Q-omics provides the consensus-scored PCDHGB4 profile across patient tissues and cancer cell-line models. PCDHGB4 expression is associated with patient survival in 23 of 34 cancer types, with the highest sampling consensus in LUSC. Among the 18 cancer types available for tumor–normal comparison, PCDHGB4 is differentially expressed in 10, with the highest sampling consensus in UCEC. Additionally, PCDHGB4 RNA expression shows 15,910 significant gene co-expression associations, with the highest sampling consensus in THYM. Together, these results highlight LUSC, UCEC, and THYM as cancer lineages where PCDHGB4 shows reproducible signals across survival, tumor–normal expression, and patient cross-omics analyses.

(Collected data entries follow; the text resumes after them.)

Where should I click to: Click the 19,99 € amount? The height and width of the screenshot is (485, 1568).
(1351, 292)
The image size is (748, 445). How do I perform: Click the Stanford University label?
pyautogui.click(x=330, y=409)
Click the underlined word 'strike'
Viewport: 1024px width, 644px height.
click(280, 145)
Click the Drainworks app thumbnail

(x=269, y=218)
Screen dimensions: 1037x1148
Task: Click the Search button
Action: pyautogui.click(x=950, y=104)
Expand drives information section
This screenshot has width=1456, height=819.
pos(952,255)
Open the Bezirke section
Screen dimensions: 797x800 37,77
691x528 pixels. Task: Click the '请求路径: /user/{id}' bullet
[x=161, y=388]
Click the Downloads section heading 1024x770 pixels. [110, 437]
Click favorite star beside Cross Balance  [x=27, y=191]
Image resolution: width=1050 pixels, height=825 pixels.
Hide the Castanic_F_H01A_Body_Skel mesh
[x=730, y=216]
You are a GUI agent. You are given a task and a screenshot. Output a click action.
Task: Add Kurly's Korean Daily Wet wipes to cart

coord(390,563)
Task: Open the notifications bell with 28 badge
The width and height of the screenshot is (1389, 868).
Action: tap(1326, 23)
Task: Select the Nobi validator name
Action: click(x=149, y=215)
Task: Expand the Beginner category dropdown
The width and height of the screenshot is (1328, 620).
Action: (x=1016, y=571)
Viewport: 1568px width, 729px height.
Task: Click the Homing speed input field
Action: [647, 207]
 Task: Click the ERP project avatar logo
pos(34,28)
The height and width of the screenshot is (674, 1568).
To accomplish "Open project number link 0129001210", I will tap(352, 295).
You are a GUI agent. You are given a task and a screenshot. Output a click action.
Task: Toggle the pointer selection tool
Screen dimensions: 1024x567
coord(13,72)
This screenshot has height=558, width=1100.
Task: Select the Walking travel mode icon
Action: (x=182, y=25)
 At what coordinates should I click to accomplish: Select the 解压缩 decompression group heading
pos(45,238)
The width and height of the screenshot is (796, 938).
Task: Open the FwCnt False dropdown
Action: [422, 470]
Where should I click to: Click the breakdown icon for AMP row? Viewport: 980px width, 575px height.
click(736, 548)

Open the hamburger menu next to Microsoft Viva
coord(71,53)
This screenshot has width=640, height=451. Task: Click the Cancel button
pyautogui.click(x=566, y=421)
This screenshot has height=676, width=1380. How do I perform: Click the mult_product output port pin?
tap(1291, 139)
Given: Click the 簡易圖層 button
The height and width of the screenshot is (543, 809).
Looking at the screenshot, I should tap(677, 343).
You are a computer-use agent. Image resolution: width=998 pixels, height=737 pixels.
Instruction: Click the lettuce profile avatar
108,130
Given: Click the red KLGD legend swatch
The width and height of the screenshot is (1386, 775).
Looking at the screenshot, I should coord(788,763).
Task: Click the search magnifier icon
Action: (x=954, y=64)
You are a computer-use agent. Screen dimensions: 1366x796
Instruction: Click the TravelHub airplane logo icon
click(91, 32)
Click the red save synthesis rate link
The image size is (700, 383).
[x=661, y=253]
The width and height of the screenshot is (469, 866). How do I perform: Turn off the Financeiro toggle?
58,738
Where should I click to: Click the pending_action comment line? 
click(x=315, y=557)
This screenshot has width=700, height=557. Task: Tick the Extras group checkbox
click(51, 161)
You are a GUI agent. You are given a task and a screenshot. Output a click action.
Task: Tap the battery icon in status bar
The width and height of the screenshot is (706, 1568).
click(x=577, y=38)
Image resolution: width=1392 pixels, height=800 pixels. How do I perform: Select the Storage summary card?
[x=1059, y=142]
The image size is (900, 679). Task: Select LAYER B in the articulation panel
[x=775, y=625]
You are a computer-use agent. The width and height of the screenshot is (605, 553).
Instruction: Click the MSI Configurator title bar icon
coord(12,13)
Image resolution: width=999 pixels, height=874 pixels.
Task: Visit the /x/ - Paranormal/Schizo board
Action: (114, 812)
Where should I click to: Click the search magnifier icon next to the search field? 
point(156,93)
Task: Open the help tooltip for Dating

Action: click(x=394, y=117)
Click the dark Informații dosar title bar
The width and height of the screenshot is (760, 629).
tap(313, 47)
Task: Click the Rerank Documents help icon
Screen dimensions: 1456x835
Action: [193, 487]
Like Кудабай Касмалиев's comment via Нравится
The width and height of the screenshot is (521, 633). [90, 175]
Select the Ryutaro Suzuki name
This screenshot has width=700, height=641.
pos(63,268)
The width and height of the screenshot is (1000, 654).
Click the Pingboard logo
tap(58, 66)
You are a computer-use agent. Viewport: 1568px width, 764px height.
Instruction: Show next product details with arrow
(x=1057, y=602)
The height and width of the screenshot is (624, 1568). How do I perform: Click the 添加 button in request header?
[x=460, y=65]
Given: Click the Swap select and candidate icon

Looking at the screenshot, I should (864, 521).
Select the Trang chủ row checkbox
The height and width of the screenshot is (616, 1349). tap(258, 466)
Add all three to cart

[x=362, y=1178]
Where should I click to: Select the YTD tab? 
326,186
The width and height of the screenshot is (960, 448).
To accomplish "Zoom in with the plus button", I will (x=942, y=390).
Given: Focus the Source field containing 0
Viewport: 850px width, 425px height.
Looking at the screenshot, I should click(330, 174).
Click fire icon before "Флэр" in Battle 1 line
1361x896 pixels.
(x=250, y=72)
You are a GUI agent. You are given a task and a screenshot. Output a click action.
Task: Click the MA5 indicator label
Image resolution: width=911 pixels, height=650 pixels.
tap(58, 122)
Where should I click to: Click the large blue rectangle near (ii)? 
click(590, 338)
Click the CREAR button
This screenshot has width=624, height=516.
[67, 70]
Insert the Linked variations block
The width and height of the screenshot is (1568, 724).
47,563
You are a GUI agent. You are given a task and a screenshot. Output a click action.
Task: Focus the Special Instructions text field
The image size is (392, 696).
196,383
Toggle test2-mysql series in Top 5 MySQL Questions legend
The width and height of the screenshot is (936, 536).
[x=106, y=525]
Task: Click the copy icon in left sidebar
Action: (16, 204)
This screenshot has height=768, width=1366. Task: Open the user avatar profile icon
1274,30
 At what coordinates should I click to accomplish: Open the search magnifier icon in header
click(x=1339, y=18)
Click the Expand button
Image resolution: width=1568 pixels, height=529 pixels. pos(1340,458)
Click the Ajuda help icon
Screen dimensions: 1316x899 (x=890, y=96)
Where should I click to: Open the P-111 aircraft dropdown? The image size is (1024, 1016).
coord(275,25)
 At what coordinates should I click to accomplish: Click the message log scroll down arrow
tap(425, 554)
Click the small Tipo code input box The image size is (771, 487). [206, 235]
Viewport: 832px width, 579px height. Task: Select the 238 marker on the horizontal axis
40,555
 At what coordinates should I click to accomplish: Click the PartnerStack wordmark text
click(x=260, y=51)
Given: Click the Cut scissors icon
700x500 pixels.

Every result is evaluated using two consensus scores. Sampling consensus measures how consistently a finding is reproduced within a cancer lineage across different conditions. Lineage consensus measures how broadly the result is shared across cancer types, distinguishing pan-cancer signals from lineage-specific patterns.
Premium analyses for PCDHGB4 — synthetic lethality, tumor antigen, and pembrolizumab response.
This table summarizes PCDHGB4 survival associations across molecular data types. PCDHGB4 RNA expression shows survival associations in the most cancer types (23), followed by mutation status (6). The rightmost column indicates the cancer type with the highest sampling consensus for each molecular layer.
This table ranks reproducible PCDHGB4 RNA expression–survival associations across cancer types. High PCDHGB4 expression shows unfavorable associations in LUSC, CESC, HNSC and BLCA, but favorable associations in KIRC and DLBC. The LUSC Kaplan–Meier curve shows clear separation, with the high-expression group declining faster, consistent with the unfavorable association (log-rank p < 0.001). Together, the overview and detailed table identify LUSC as the clearest survival context for PCDHGB4 RNA expression.
This table summarizes PCDHGB4 tumor–normal expression differences by data type. RNA shows broader differences across cancer types, with a lineage consensus of 10. The strongest signals are observed in UCEC for RNA.
This table ranks reproducible tumor–normal expression differences for PCDHGB4. A negative fold-change indicates higher expression in normal tissue than in tumor tissue. PCDHGB4 shows lower tumor expression in UCEC, KICH, LUSC, KIRC, BRCA and STAD. The UCEC box plot shows higher PCDHGB4 RNA expression in normal versus tumor tissue (log2 FC = −0.881, t-test p < 0.001).
This table shows molecular features associated with PCDHGB4 in patient tissues and cancer cell lines. In patient samples, PCDHGB4 shows the broadest associations at the RNA and protein expression levels, with THYM recurring as the lineage with the largest associated feature set. In cancer cell lines, PCDHGB4 RNA and mutation anchors are most strongly linked to RNA-expression features, especially in LARGE_INTESTINE, while CRISPR and shRNA rows add functional-dependency signals in SKIN.